Page extract:
--- START ---

Though the two DVFS-enabled clusters are commoditybased, we argue that they are not high-performance nor balanced. Performance-wise, the two clusters use slow 100-Mb/s Fast Ethernet networks. In contrast, none of the supercomputers on the Top500 list (http://www.top500.org) use Fast Ethernet, but nearly half of them use Gigabit Ethernet. More importantly, using fast processors but a slow network creates an imbalanced machine that allows the processor frequency to be lowered further than a balanced machine for the same level of performance impact, thus leading to noticeably more power and energy reduction than one would realize in a more balanced, high-performance cluster. Therefore, we use a 16-processor Opteron-based Beowulf cluster, interconnected by Gigabit Ethernet, to present a feasibility study on the power-efficient benefits that the DVFS mechanism can deliver.

# 3. CAFfeine: A DVFS-Enabled Opteron Cluster

This section presents technical details about our DVFS-enabled Opteron cluster dubbed *CAFfeine*. Specifically, we discuss both its commodity and high-performance attributes.

--- END ---

What is asked:
1. List each distinct hyphenated term in the passage about the DVFS-enabled Opteron cluster, counting terms that differ only in capitalization once.
2. Reproduce word for word the part of the passage about the DVFS-enabled Opteron cluster starting with "# 3. CAFfeine: A" and going on through "and high-performance attributes.".

(Interface element records)
--- START ---

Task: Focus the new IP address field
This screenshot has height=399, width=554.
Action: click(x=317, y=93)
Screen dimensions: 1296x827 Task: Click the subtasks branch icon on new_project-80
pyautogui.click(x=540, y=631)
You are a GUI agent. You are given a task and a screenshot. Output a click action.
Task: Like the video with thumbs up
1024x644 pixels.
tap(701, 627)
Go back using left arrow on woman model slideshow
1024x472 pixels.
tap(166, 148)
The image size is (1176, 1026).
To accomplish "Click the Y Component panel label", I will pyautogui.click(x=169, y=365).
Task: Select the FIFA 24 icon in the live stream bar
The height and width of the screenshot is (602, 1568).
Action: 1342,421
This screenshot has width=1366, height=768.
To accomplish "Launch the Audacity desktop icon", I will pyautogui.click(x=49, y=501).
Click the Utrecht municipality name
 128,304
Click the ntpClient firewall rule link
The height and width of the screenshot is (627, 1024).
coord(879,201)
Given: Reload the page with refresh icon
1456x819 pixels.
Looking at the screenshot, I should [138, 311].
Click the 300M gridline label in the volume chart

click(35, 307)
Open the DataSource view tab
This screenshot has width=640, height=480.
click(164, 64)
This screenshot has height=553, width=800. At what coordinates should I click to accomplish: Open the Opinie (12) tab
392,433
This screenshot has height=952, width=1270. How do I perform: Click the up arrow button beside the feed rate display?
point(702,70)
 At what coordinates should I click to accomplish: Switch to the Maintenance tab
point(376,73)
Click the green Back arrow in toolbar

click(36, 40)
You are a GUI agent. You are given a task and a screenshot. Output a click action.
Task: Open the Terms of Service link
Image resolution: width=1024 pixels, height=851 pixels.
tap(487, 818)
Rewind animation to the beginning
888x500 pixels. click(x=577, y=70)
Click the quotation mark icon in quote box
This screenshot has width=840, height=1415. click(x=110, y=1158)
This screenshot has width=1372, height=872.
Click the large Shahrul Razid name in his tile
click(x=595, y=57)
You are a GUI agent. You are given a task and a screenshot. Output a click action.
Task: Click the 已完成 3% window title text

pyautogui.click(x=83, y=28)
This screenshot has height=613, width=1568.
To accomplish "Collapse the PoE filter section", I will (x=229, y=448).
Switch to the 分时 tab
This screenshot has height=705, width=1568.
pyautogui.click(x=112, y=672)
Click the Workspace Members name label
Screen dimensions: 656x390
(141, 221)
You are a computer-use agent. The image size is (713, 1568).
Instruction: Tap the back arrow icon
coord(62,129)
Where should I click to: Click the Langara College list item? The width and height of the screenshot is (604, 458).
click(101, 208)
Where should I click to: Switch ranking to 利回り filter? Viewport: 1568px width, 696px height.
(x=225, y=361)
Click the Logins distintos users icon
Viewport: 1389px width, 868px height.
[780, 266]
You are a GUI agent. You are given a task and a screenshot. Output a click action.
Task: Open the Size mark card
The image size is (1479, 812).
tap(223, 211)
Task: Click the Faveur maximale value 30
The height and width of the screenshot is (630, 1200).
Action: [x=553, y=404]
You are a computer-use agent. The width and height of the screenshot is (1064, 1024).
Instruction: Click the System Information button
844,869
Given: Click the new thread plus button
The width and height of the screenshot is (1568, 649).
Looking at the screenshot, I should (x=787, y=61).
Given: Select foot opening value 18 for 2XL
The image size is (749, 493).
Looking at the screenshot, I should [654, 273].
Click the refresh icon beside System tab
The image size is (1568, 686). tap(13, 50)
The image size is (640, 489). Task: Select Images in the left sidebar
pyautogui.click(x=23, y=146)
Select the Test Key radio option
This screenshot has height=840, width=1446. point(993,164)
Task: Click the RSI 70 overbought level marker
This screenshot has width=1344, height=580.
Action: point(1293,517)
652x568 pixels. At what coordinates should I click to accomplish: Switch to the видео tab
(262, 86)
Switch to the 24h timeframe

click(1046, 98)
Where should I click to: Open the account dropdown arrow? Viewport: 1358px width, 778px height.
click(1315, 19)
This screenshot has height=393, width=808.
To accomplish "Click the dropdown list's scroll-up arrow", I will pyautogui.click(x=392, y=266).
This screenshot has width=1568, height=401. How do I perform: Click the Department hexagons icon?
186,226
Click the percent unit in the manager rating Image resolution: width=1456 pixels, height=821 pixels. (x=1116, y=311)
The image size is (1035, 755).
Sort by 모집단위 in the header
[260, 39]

--- END ---

Solutions below:
1. DVFS-enabled, high-performance, Performance-wise, 100-Mb/s, 16-processor, Opteron-based, power-efficient

2.
# 3. CAFfeine: A DVFS-Enabled Opteron Cluster

This section presents technical details about our DVFS-enabled Opteron cluster dubbed *CAFfeine*. Specifically, we discuss both its commodity and high-performance attributes.